Le spectacle a duré plus de six heures mardi soir. Un spectacle haut en couleur, retransmis en direct sur YouTube, mais qui n’a fait rire personne. A l’ordre du jour de ce conseil communal d’Anderlues, où chacun est chez soi ou dans son bureau devant sa webcam, le fameux débat et vote du budget 2021. On sait d’avance que la séance risque de faire des étincelles puisque le parti socialiste au pouvoir n’a plus de majorité suite aux départs de quatre de leurs membres, dont deux échevins qui n’ont désormais plus d’attributions mais qui siègent toujours au sein du collège communal (groupe dissident que l’on surnomme "le groupe Zanola" du nom du premier échevin Rudy Zanola). La nouvelle bourgmestre, Virginie Gonzalez, qui a succédé à son compagnon Philippe Tison en novembre dernier, n’a donc plus les coudées franches pour mener sa politique. La voilà contrainte et forcée de devoir s’entendre avec l’opposition AJC (Anderlues J’y Crois) ou avec le groupe Zanola pour faire avancer les choses. Mais on est encore très très loin du compte.

"Madame Gonzalez, si je comprends bien, j’ai l’impression que vous avez eu la folie politique de proposer un budget au vote qui n’a pas la majorité", lance Hadrien Polain, le chef de file d’AJC. Le ton est donné. Entre invectives, mépris, colère et frustration, la tension est permanente. Ce conseil communal a quelque chose de surréaliste, d’inquiétant même parfois. On apprend ainsi que l’échevin Michaël Guyot (du groupe Zanola) a dû débourser trente euros pour obtenir une copie manuscrite du projet de budget pour l’étudier. Mais qu’en plus, il ne l’a pas reçue ! Cela fait des mois que l’opposition AJC et le groupe Zanola dénoncent le manque d’écoute, l’impréparation des dossiers, le non-respect des procédures. "Depuis le mois de septembre 2020, on a transmis à plusieurs reprises des demandes de modifications, des demandes d’explications sans jamais avoir de réponse de la part du PS", nous explique Hadrien Polain. "Et puis on arrive au vote. Aucun de nos amendements n’a été pris en compte. Et on a une cheffe de l’exécutif communal qui arrive au conseil sans majorité pour voter un budget. C’est inouï, du jamais vu. Je ne sais pas si on est dans une forme de déni de la réalité ou dans un manque de capacités.", poursuit-il.
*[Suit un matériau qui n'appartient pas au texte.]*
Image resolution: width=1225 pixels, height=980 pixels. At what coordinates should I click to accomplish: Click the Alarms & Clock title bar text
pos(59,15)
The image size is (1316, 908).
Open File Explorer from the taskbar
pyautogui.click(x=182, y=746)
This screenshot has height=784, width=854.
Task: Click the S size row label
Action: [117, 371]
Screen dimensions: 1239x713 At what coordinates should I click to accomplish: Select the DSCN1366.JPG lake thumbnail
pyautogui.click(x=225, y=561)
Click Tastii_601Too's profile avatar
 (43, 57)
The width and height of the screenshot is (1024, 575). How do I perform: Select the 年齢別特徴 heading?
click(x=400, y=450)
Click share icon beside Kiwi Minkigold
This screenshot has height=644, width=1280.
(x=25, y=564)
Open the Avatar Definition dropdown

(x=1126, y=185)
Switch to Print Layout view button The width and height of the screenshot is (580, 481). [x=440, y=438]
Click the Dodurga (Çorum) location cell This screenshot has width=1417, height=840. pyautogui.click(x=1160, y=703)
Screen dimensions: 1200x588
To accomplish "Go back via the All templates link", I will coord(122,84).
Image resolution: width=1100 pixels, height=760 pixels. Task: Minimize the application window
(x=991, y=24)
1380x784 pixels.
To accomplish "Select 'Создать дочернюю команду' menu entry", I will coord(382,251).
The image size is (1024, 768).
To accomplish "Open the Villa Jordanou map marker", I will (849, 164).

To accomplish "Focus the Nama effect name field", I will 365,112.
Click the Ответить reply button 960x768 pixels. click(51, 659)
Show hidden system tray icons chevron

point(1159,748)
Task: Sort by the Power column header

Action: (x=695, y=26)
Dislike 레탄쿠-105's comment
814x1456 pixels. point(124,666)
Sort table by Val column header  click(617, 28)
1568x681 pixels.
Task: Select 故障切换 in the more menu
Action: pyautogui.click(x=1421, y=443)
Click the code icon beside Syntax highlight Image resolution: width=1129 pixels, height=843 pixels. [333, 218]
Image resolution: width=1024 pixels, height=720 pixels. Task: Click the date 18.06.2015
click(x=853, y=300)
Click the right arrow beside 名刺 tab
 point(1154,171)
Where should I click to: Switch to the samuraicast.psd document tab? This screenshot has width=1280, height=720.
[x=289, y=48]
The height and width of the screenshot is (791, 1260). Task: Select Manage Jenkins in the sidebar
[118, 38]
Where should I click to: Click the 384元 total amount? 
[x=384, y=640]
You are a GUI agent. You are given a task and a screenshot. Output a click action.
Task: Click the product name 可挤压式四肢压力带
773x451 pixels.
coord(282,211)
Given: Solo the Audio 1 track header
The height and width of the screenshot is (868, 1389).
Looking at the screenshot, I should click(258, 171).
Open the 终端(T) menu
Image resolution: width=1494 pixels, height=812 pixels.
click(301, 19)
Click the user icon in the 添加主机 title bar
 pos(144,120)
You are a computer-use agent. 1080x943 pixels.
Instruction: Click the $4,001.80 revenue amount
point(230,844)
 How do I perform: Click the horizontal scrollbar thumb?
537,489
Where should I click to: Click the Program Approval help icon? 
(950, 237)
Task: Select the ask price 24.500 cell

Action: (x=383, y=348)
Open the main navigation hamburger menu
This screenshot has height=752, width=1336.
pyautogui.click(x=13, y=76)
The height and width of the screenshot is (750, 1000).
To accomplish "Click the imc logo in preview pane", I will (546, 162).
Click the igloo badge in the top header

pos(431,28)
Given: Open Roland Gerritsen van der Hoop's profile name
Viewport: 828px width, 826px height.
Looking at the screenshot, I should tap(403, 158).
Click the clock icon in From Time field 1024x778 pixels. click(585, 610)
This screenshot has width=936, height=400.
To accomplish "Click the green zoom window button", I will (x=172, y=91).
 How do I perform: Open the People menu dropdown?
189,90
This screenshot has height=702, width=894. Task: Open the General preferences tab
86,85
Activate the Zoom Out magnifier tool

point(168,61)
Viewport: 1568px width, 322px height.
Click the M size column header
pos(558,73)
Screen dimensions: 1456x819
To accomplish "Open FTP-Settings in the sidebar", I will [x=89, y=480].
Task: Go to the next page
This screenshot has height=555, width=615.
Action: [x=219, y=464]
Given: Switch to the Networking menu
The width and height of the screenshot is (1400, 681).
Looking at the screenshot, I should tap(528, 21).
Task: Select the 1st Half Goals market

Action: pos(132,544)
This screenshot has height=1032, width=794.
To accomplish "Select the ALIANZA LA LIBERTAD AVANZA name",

La bourgmestre rétorque d’emblée que deux réunions budgétaires préparatoires ont été organisées où l’opposition aurait pu faire valoir ses amendements et demander des explications sur certaines dépenses ou recettes prévues mais qu’aucun membre ni d’AJC ni du groupe Zanola n’y a participé. "C’est purement et simplement de la mauvaise foi de leur part. Leur but, c’est de bloquer le développement de notre commune", réagit Virginie Gonzalez. "Nous avons des circulaires budgétaires imposées par la région wallonne que nous devons respecter. Nous ne travaillons pas comme des amateurs. Ici, je pense qu’ils jouent aux apprentis sorciers. C’est faire preuve d’incohérence et d’amateurisme pour le fonctionnement de la commune."

Au bout du compte, pour sauver les meubles et ne pas bloquer complètement la commune, le vote a été scindé en deux. Le budget ordinaire, celui qui permet de faire fonctionner les services communaux ou de payer les salaires, a été approuvé sauf sur une soixantaine de points où il n’y a pas eu d’accord et où il faudra réaliser au fil des mois des modifications budgétaires. Le budget extraordinaire, celui qui concerne les investissements et les projets politiques, a lui forcément été rejeté puisqu’il n’y a pas de majorité à Anderlues. Pour la bourgmestre, le rejet du budget extraordinaire est très préjudiciable pour la commune et son personnel : "Il met toute son énergie et sa motivation pour faire avancer des dossiers, pour aller trouver des subsides. Et in fine, tous les projets tombent à l’eau", déplore Virginie Gonzalez. "Ce qui risque aussi à l’avenir de nous faire perdre d’autres subsides puisque quand on va frapper à la porte de la région wallonne lors d’appels à projets, elle nous répond. Mais là elle n’y répondra plus favorablement."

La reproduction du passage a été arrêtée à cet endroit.